Graph based hyperspectral image segmentation with improved affinity matrix

Image segmentation and clustering is a method to extract a set of components whose members are similar in some way. Instead of focusing on the consistencies of local image characteristics such as borders and regions in a perceptual way, the spectral graph theoretic approach is based on the eigenvectors of an affinity matrix; therefore it captures perceptually important non-local properties of an image. A typical spectral graph segmentation algorithm, normalized cuts, incorporates both the dissimilarity between groups and similarity within groups by capturing global consistency making the segmentation process more balanced and stable. For spectral graph partitioning, we create a graph-image representation wherein each pixel is taken as a graph node, and two pixels are connected by an edge based on certain similarity criteria. In most cases, nearby pixels are likely to be in the same region, therefore each pixel is connected to its spatial neighbors in the normalized cut algorithm.
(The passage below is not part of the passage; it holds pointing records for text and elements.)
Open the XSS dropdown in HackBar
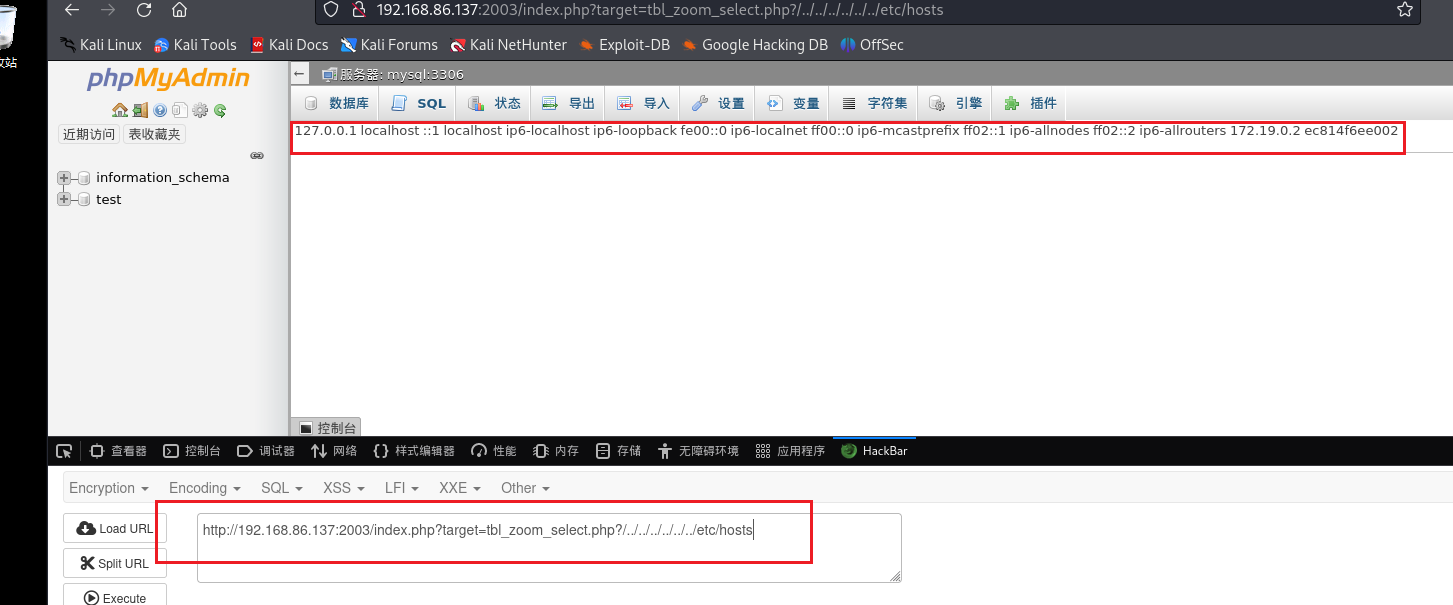 (342, 488)
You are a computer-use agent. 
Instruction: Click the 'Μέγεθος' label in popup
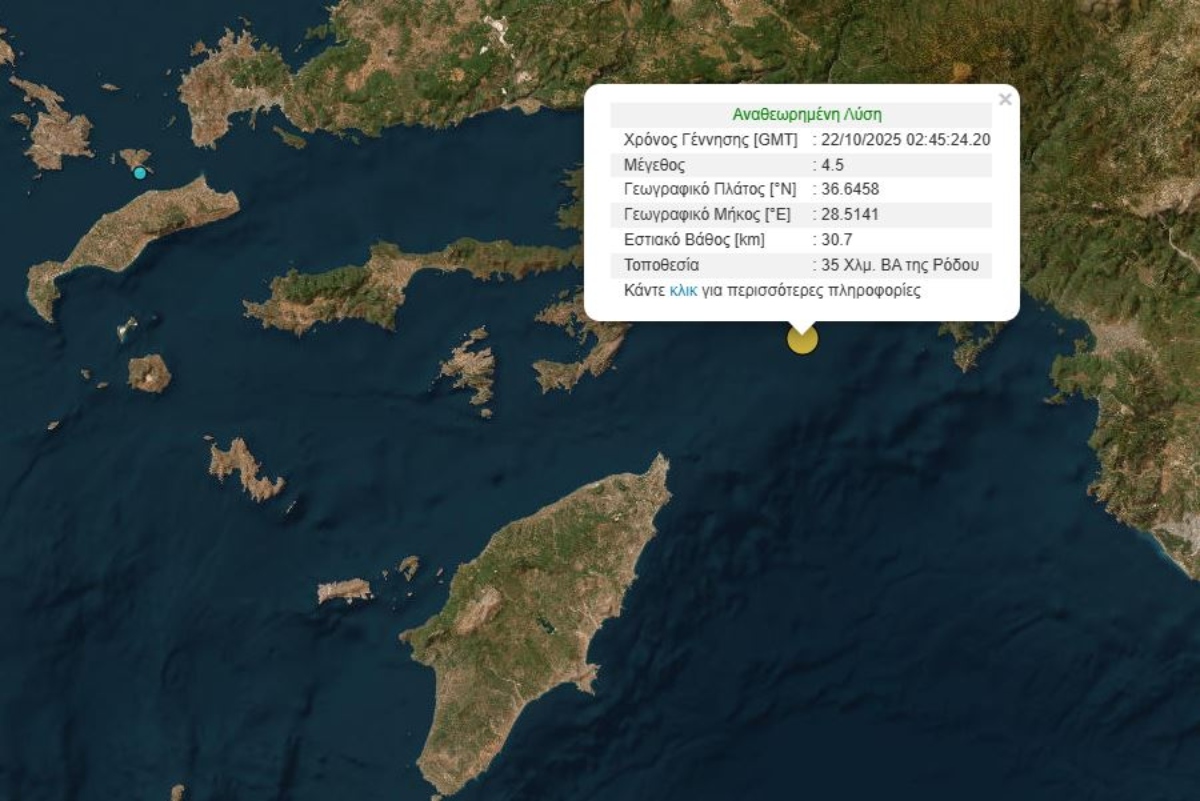[654, 165]
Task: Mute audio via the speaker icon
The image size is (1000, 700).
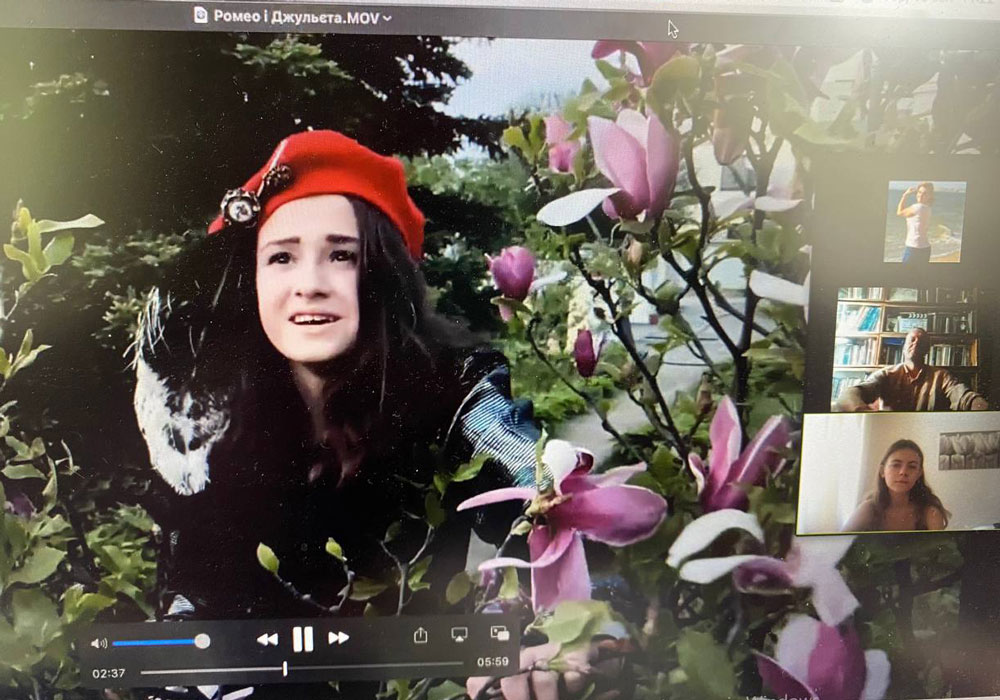Action: coord(99,643)
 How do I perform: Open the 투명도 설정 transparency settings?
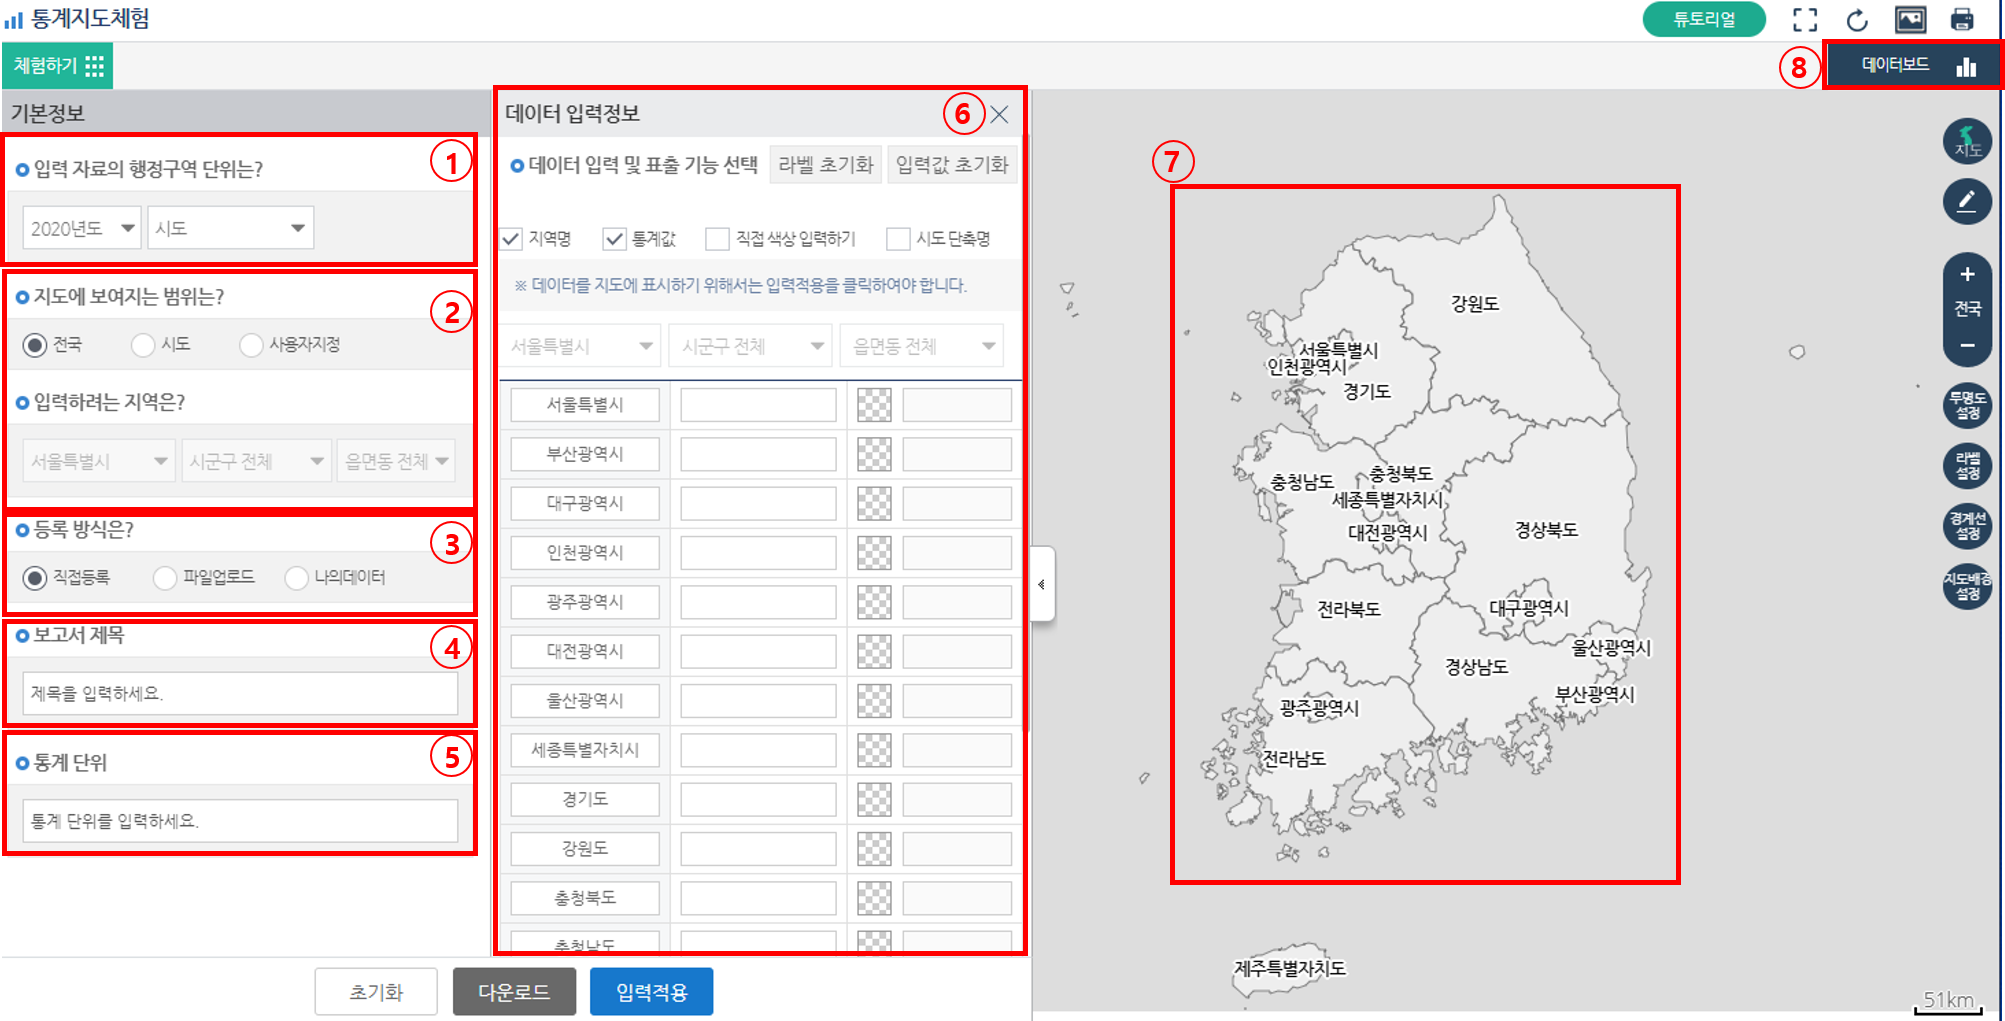tap(1966, 405)
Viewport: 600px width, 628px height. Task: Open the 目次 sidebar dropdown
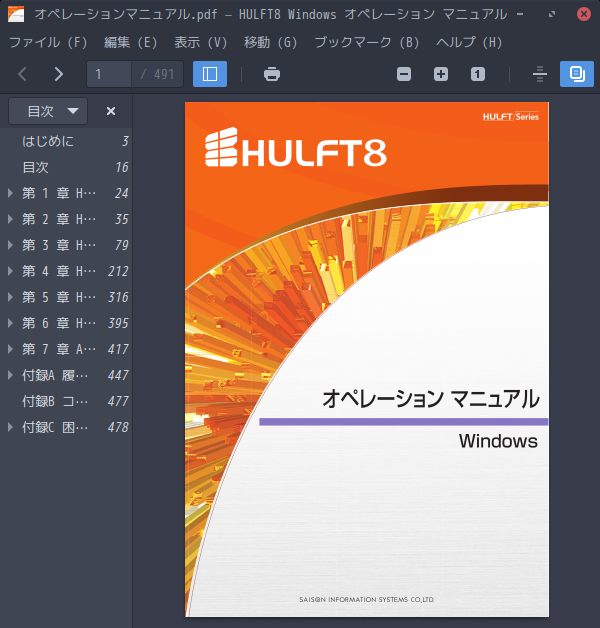click(48, 111)
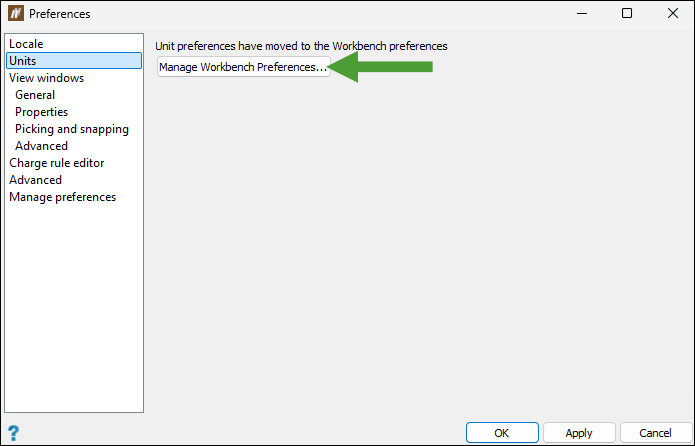Cancel the Preferences dialog
The image size is (695, 446).
(x=656, y=433)
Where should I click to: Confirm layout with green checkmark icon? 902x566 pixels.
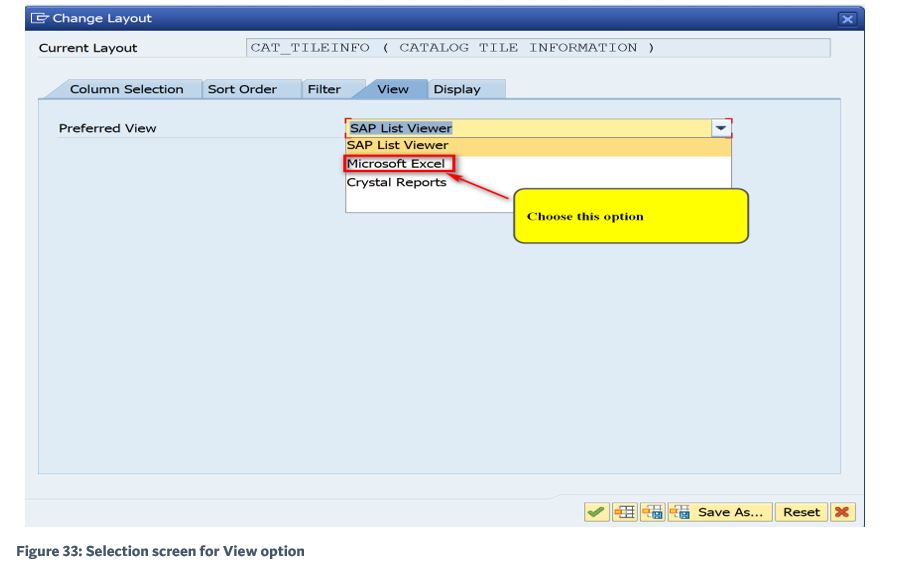point(596,511)
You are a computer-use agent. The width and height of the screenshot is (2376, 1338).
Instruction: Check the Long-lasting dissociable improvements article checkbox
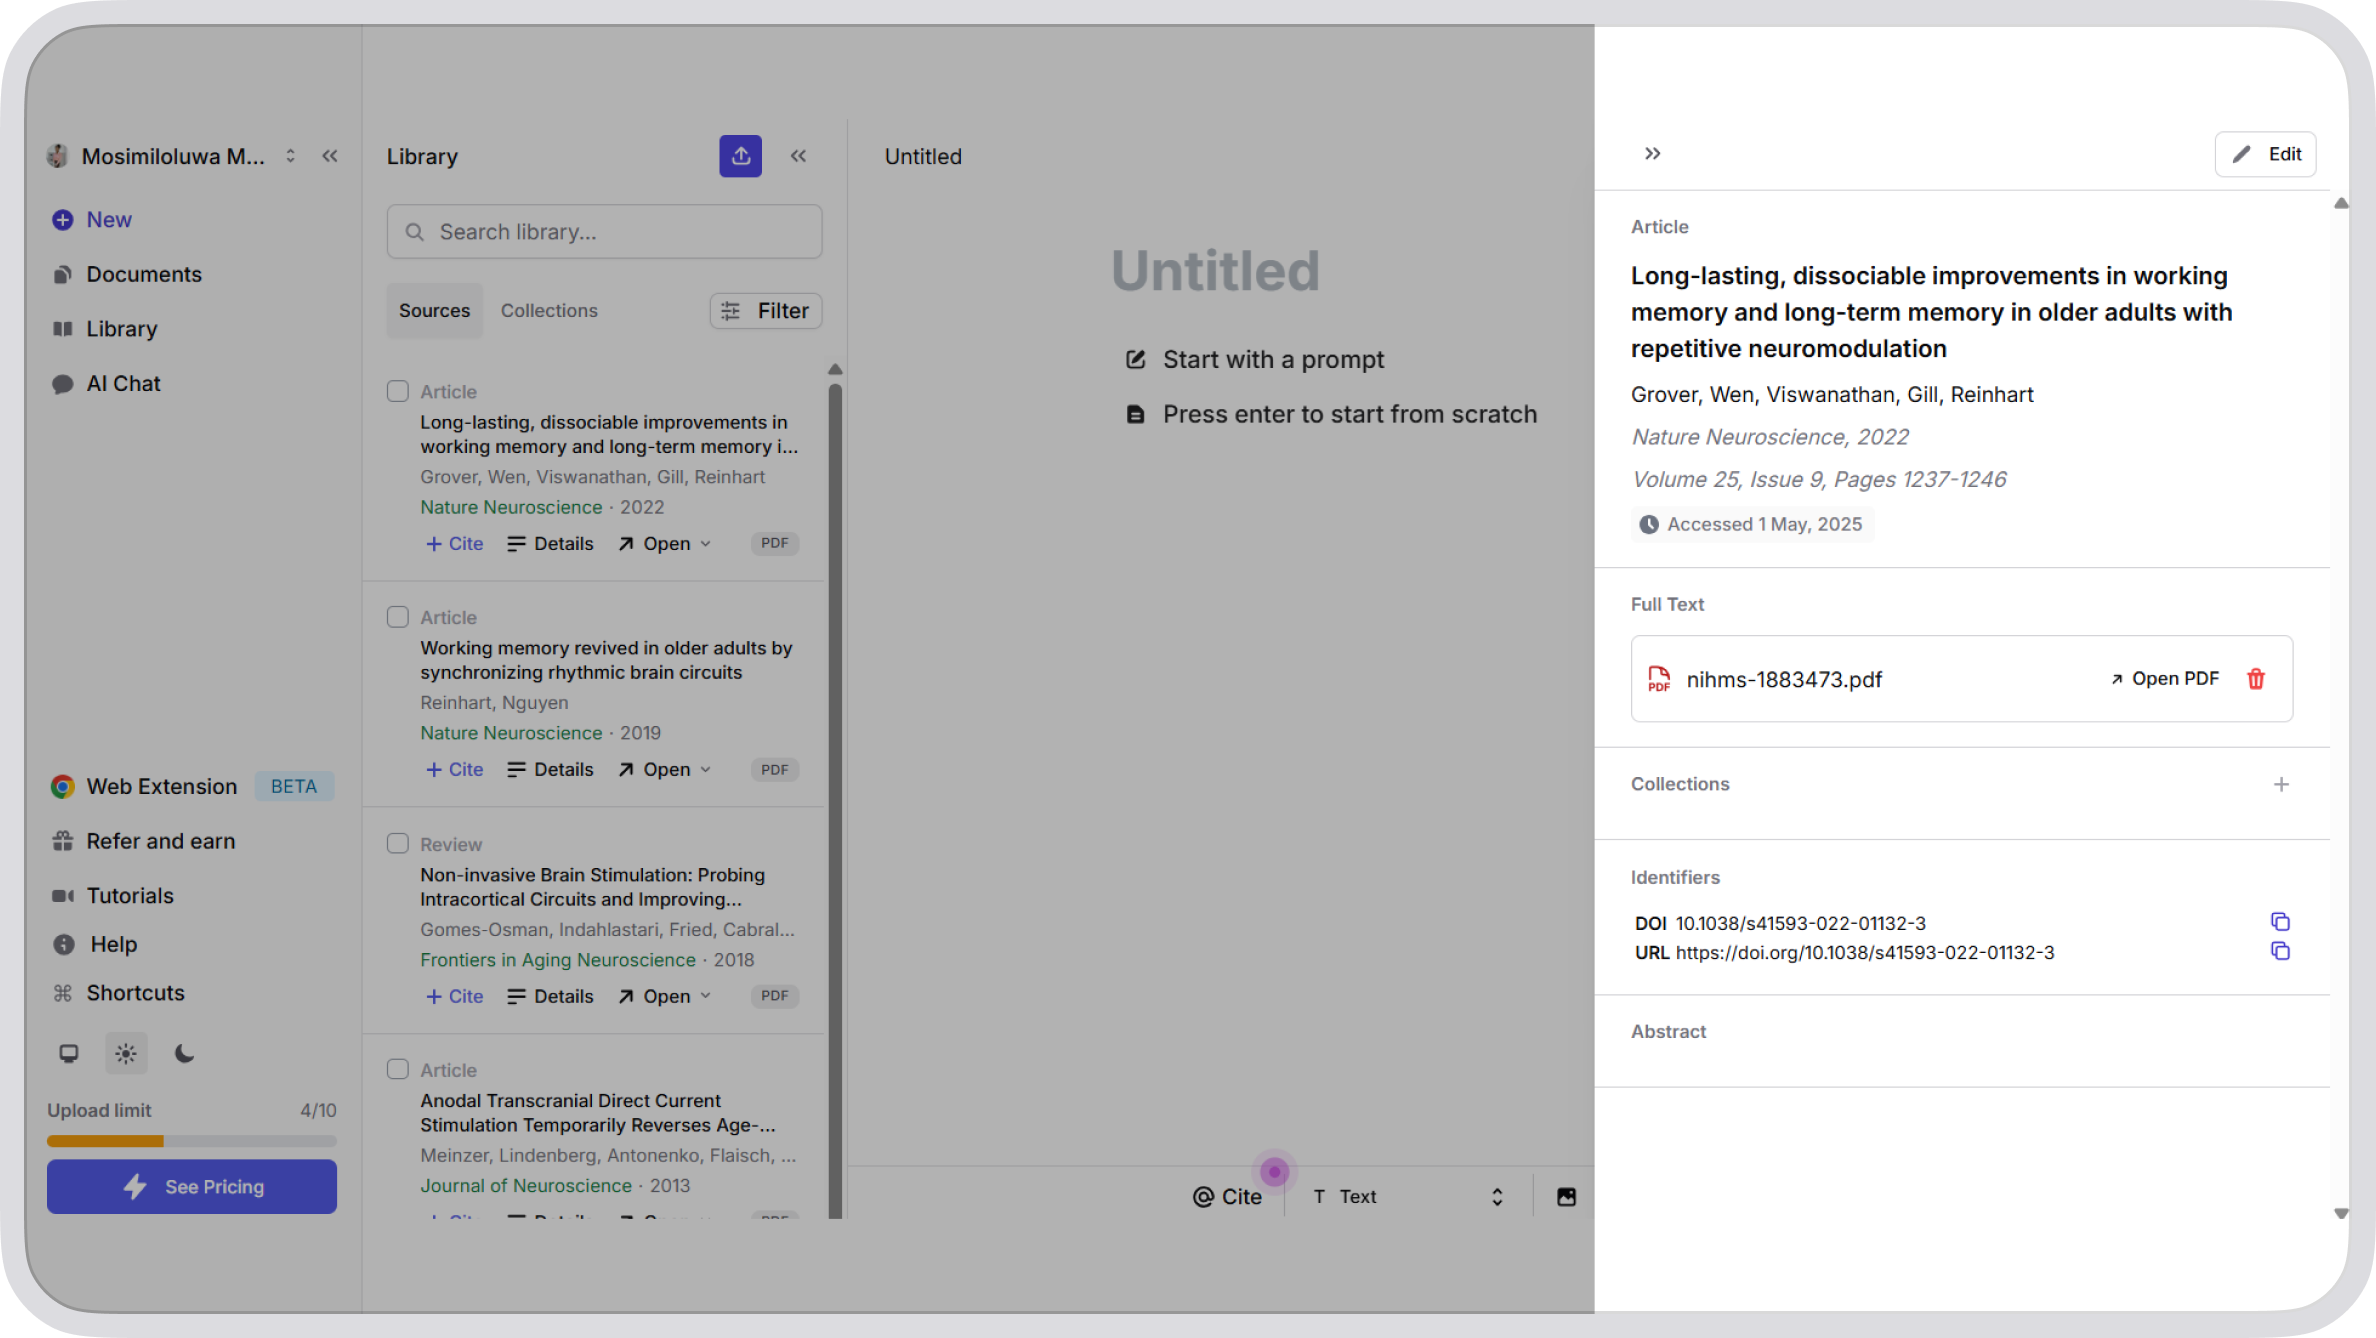pyautogui.click(x=398, y=391)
However, this ignores the difference between distinct groups or the similarity within a group. A hyperspectral image contains high spatial correlation among pixels, but each pixel is better described by its high dimensional spectral feature vector which provides more information when characterizing the similarities among every pair of pixels. Also, to facilitate the fact that boundary usually resides in low density regions in spectral domain, a local density adaptive affinity matrix is presented in this paper. Results will be shown for airborne hyperspectral imagery collected with the HyMAP, AVIRIS, HYDICE sensors.